== PASSAGE TO READ ==
_ _ _ _ _ _ _

The syntax for ldmatrix with x2 is as follows

__device__ __forceinline__ void ldmatrix_sync_aligned_m8n8_x2_b16(
    uint32_t &d0, uint32_t &d1, const uint32_t &address) {
  asm volatile("ldmatrix.sync.aligned.m8n8.x2.shared.b16 {%0, %1}, [%2];"
               : "=r"(d0), "=r"(d1)
               : "r"(address));
}

Note that now we write to 32bit fragments.

We can wrap this as follows into a kernel:

__global__ void ldmatrix(uint16_t *value) {
  constexpr int N = 64;
  __shared__ uint16_t smem[2 * N];
  auto tid = threadIdx.x;

  const uint32_t offset_rows = sizeof(uint16_t) * (tid % 8) * 8;
  const uint32_t offset_matrix = sizeof(uint16_t) * ((tid / 8) % 2) * 64;
  const uint32_t offset = offset_rows + offset_matrix;
  const uint32_t address = __cvta_generic_to_shared(smem) + offset;

  for (uint32_t i = tid; i < N; i += blockDim.x) {
    smem[i] = i;
    smem[i + 64] = i + 64;
  }
  __syncthreads();

  uint32_t frag1;
  uint32_t frag2;
  ldmatrix_sync_aligned_m8n8_x2_b16(frag1, frag2, address);

  __syncthreads();

  uint16_t number1 = static_cast<uint16_t>(frag1 & 0xFFFF);
  uint16_t number2 = static_cast<uint16_t>((frag1 >> 16) & 0xFFFF);
  printf("%d -> %d  %d   %d   \n", tid, (int)(smem[2 * tid]), (int)number1,
         (int)number2);
  uint16_t number3 = static_cast<uint16_t>(frag2 & 0xFFFF);
  uint16_t number4 = static_cast<uint16_t>((frag2 >> 16) & 0xFFFF);
  printf("%d -> %d  %d   %d   \n", tid, (int)(smem[2 * tid + 64]), (int)number3,
         (int)number4);
}

The logic to calculate address is as follows:

const uint32_t offset_rows = sizeof(uint16_t) * (tid % 8) * 8;
const uint32_t offset_matrix = sizeof(uint16_t) * ((tid / 8) % 2) * 64;
const uint32_t offset = offset_rows + offset_matrix;
const uint32_t address = __cvta_generic_to_shared(smem) + offset;

We need to calculate an offset for the rows as well as an offset for the matrices. The first 8 threads provide the addresses for the first matrix. The next 8 threads provide the addresses for the second matrix.

_ _ _ _ _ _ _

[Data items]
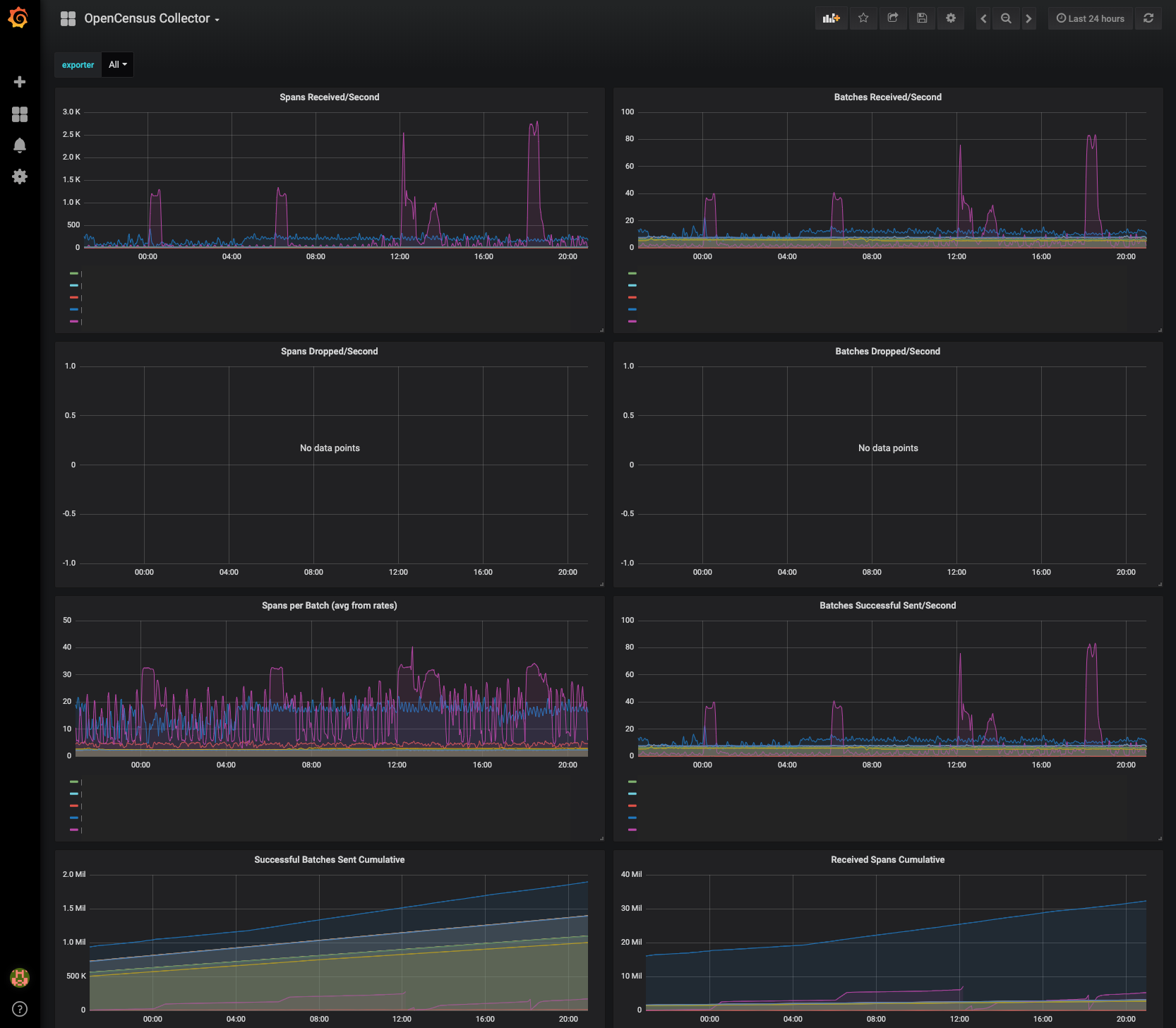Star this dashboard as a favorite

[863, 18]
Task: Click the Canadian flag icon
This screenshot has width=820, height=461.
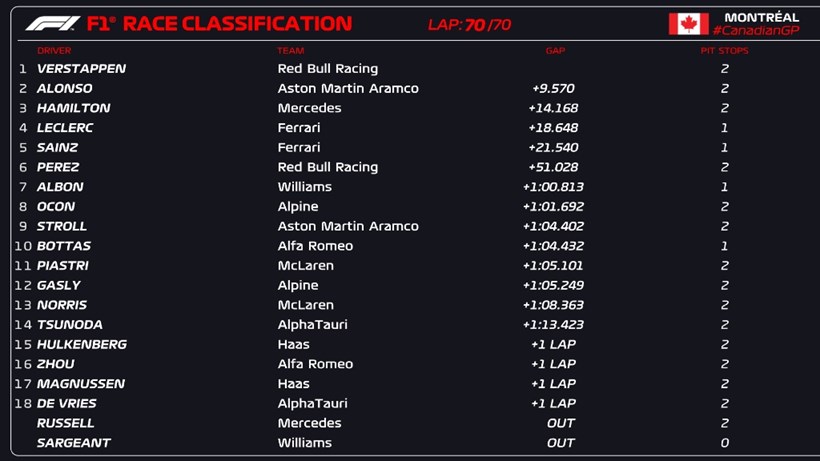Action: [688, 24]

_ _ _ _ _ _ _

== TASK LIST ==
[1] Answer from the ldmatrix excerpt:
(a) What size of fragments does the x2 version write to?
(b) What value is N given in the kernel?
(c) Which threads provide the addresses for the second matrix?
[2] Copy the ldmatrix excerpt from "We need to calculate" to "the second matrix.".
Use only the ldmatrix excerpt, not the listing.

== FINAL ANSWERS ==
[1]
(a) 32bit fragments.
(b) 64.
(c) The next 8 threads after the first 8.

[2]
We need to calculate an offset for the rows as well as an offset for the matrices. The first 8 threads provide the addresses for the first matrix. The next 8 threads provide the addresses for the second matrix.